I have no idea how to define "tension." You could do it through Mechanical Turk, I guess. But what's really interesting is that we may be able to define it operationally. What sort of events in texts demand resolutions? What distinguishes beginnings from ends? These are more unsupervised questions than ones about emotional trajectories, and ones that might provide us with much more interesting questions to build on as well as answers.

17 comments:

  1. These are great reflections, and I agree with pretty much everything. To clarify: when I say we need more evidence about human reactions, I don't necessarily mean that we need to validate the sentiment analysis. That's one piece of it — a piece David Bamman covered well. But I agree that the bigger question is, How much does sentiment actually tell us about plot?

    I want evidence about human responses -- in the form of genre or popularity or *something* -- mainly in order to address that part of the question, which you rightly identify as crucial. For instance, when I casually tried to use sentiment trajectories to distinguish Shakespearean tragedies and comedies, I didn't get significant results. That's a striking null. A sentiment-based method ought to be able to distinguish those two genres if it can distinguish *anything.*

    There are lots of opportunities for further research here.

    ReplyDelete
    Replies
    1. You know, Ted, I can't say I'm surprised that you didn't get significant results when you tried sentiment analysis on Shakespearean comedies and tragedies. There's a remark in Frye's Anatomy of Criticism to the effect that a tragedy is a truncated comedy. Now he was analyzing comedy as a three part structure where there's a middle section in which the social order weakened and the protagonist is in deep trouble.

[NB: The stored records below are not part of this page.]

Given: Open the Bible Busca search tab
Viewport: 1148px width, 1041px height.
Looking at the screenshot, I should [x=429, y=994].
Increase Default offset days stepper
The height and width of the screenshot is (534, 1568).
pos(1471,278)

But then, there's a reconciliation in the third section and all's well the ends well. To create a tragedy, just drop that third move.

      FWIW, when I read Romeo and Juliet in graduate school it felt like a comedy for at least the first half or so. And Shakespeare wrote it at a period when he was writing mostly comedies and histories. That is, he wrote it before he'd moved on to mostly tragedies.

      I've done a lot of thinking about Much Ado About Nothing (a comedy), Othello (a tragedy) and The Winter's Tale (a romance or tragi-comedy). All three plays center on a couple where the man is deceived into thinking his beloved has been unfaithful. In the comedy the deception happens before the marriage takes place. In the tragedy the deception takes place between the marriage and the consummation of the marriage. In the romance the deception takes place well into the marriage where there is a six-year old son and another child on the way. There's a pile of other features that fit into a rather elegant pattern across the three plays (and I've published on this, but I'm embarrassed at always citing my own work on this or that, so I won't).

      Now, as a critic who's looked quite carefully at a number of plots in a number of texts, I'd love to be able to see a sentiment analysis in relation to plot. But I'm not even sure what a representation of plot would look like in this domain.

      You know there's that weird and wonderful essay by Steve Ramsay in which he manages to more or less classify Shakespeare plays into the standard genres by looking at how the action moves from one physical setting to another. WTF! Do we have a clue about what's going on? That's plot in a rather rarified way, with nothing directly about what actually happens. It's just that something happens somewhere, and then something else happens in a different place. And yet, in two of my ring-form texts (Metropolis and Gojira) the form can (mostly) be identified by noticing how the action moves from one place to another. (Does this have anything to do with Moretti's maps?)

      There's Vladimir Propp style plot functions. Do we want to identify them algorithmically and constitute plot as a sequence of such things? I don't know, but color me skeptical. Could we start by differentiating between a happy and a sad ending? Well, if sentiment analysis couldn't discriminate between Shakespearean tragedy and comedy, maybe not.

      So yes, "there are lots of opportunities for further research here." But what are they?

      Delete
  2. Ah, responded to this already on Twitter.

    Treating this as a prediction problem would be one way to get at it. If someone were to say: which elements of a plot are predictive of it ending happily? Sadly? Then we might get away from treating plot time as one big mass of equally important stuff and finding which inflection points matter. Even sticking with sentiment analysis, I find it really unlikely that spreading sentiment over 100% really works well. These techniques make a huge distinction between a "man in hole" where he falls in the hole at 40% of the way through, and 60% of the way through. Something less rigid make work better; predicting the end state would be a good start.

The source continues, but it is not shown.